# [Data supplied]
• • • •

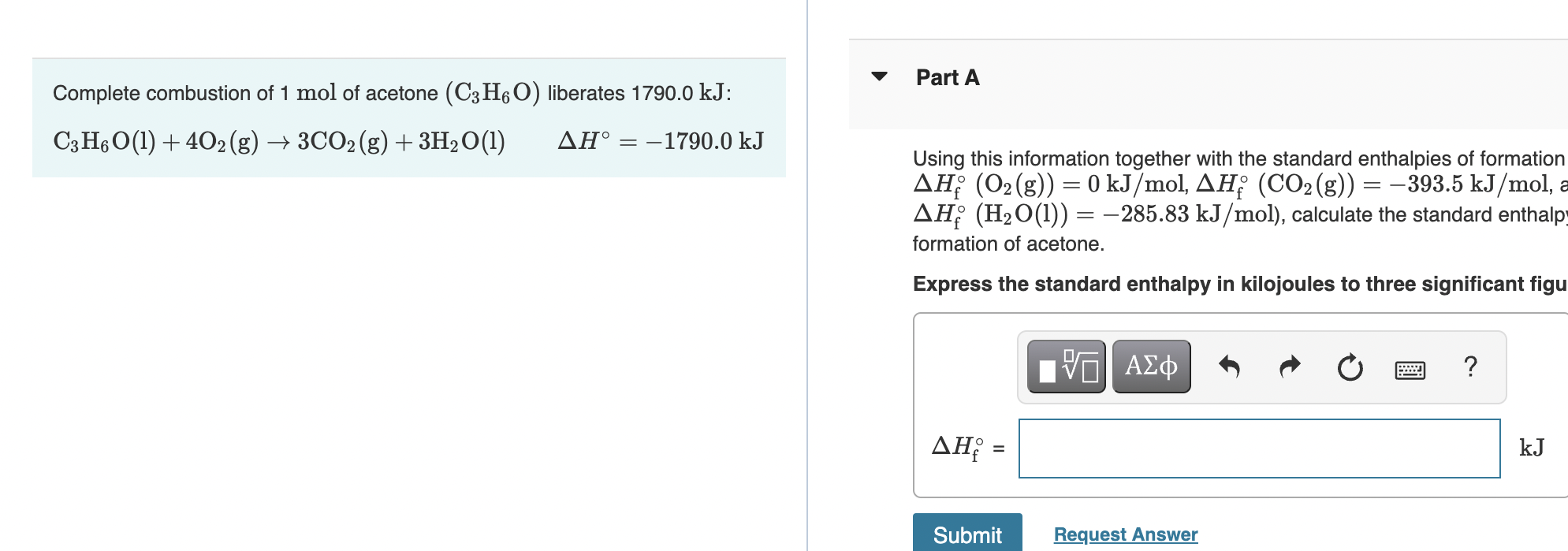Reset the answer entry field
The image size is (1568, 551).
(x=1350, y=365)
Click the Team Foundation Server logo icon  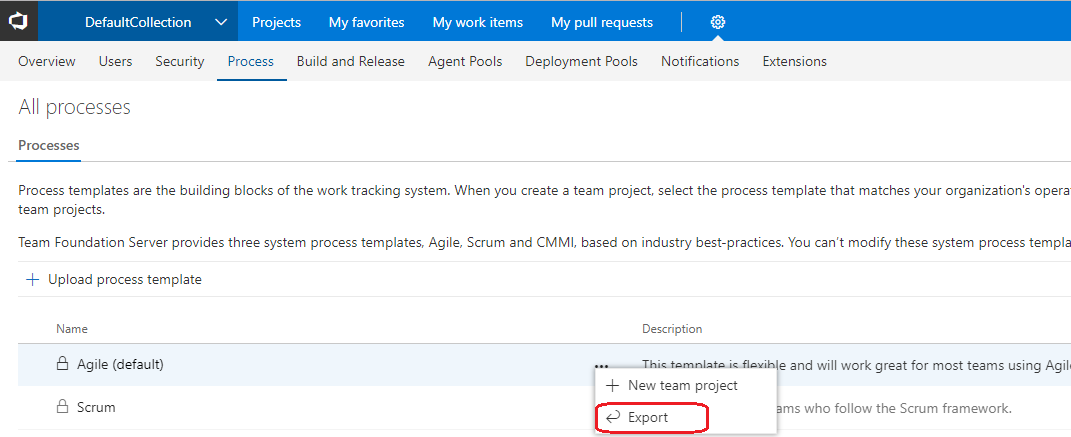(x=19, y=21)
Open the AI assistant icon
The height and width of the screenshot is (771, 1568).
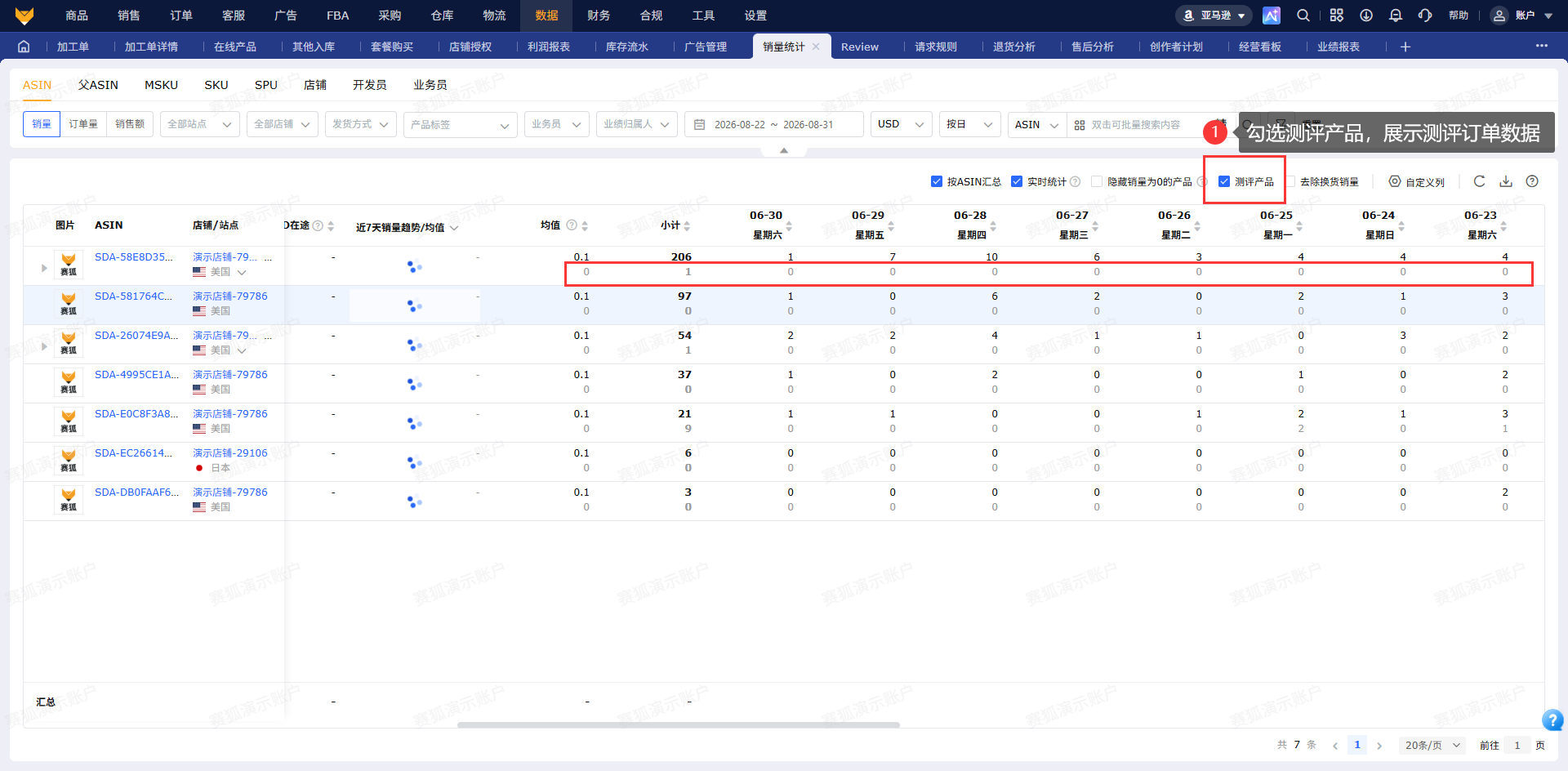[1272, 16]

• • • •

# [What needs to be done]
Retype everything from the line containing "Open the AI assistant icon" down to the end of the data, word for word, and leave the pictures out.

# [Exercise response]
Open the AI assistant icon
The height and width of the screenshot is (771, 1568).
[1272, 16]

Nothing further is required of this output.